Flight Centre profit drops amid Middle East tensions, US travel slump
The travel agency giant has warned investors its profit has dropped amid geopolitical volatility and corporates cutting costs, but its boss believes travel bookings will bounce back.
Flight Centre has warned volatility in the US and Middle East have contributed to a lower profit than expected, but its boss believes travel bookings will bounce back over the rest of the year.
The travel agency group has flagged it expects an underlying profit before tax in the range of $285 million to $295 million for the 2025 financial year, below its previous guidance range for investors and up to 11 per cent lower than the year before.

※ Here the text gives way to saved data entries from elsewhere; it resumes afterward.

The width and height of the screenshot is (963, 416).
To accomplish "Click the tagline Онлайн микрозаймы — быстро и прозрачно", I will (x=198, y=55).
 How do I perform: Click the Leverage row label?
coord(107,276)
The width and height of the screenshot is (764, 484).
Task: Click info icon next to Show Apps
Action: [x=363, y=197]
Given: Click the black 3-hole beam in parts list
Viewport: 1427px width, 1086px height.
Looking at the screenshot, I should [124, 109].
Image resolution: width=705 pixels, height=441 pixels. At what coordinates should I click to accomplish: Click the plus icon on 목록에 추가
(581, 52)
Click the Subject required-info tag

Unaudited results for the 2025 financial year showed the company expected a record total transaction value of $24.5 billion, compared to $23.7 billion the year before.
It said its anticipated profit drop was due to short-term challenges, including tensions in the Middle East, a “global downturn in bookings to the US”, as well as underperformance in Asia.
Customers were either delaying travel plans or choosing to travel closer to Australia, with destinations including China, Japan, Fiji and NZ, it said.
Managing director Graham “Skroo” Turner said the past 12 months had been “volatile” for the travel industry, with geopolitical unrest slowing the company’s post-COVID rebound.
Travel into the US had slowed amid “erratic” announcements from president Donald Trump, but the trend was expected to reverse, Mr Turner said.
“It’s very hard to predict what will happen in North America under Donald Trump,” he said.
“I think the thing we believe is that generally the markets, the American people and the other people who go there on business or tourism will get used to his eccentricities and it won’t make a lot of difference.
“But I don’t think we’re there yet.
“I think people are still cautious about travelling to America at the moment from most of our major markets.”
Bookings had also been impacted amid the Israel-Gaza conflict, with Australians concerned about flying over the Middle East to reach Europe, he said.
US travellers meanwhile had cooled on “big tourist markets” like Egypt, Jordan and Israel, Mr Turner said.
Corporate travel was also expected to produce a lower profit from the year before, although the segment “performed solidly” outside of Asia.
“Generally businesses are down-trading, they’re trying to save money, particularly on travel,” Mr Turner said.
“Travel’s one of the first things they save money on. We’ve seen that really consistently in most of our major markets.
“That will probably come back as generally... you can curb your travel for some periods of time but at some stage you need to get back in front of your customers and your suppliers.
“We believe that will come back pretty well over the next six months.”
Flight Centre has announced a new loyalty program, costing approximately $15 million in the last year, which it said would deliver a new revenue stream and a “superior” customer experience.
The program, planned to launch around October to November, will span the Flight Centre, Cruiseabout and Travel Associates brands in Australia.
Flight Centre said the loyalty program could expand to its other businesses in the future.
The company has also signed a new agreement with AI developer Anthropic, which it said would help with cost savings and the development of new chatbots, including a co-consultant product for travel agents.
Meanwhile it had other measures underway to respond to short-term volatility, including cost reductions across the group.
During the 2025 financial year, it closed travel bookings website StudentUniverse and wholesaler The Travel Junction.
“Most of the tough decisions have been made and were taken up in the 2025 financial year,” Mr Turner said.
“There’s probably not too much more that we need to do in the future.”
The company will release its audited results in late August.
Flight Centre’s share price was $11.75 at 2:45pm, down from $12.91 yesterday afternoon.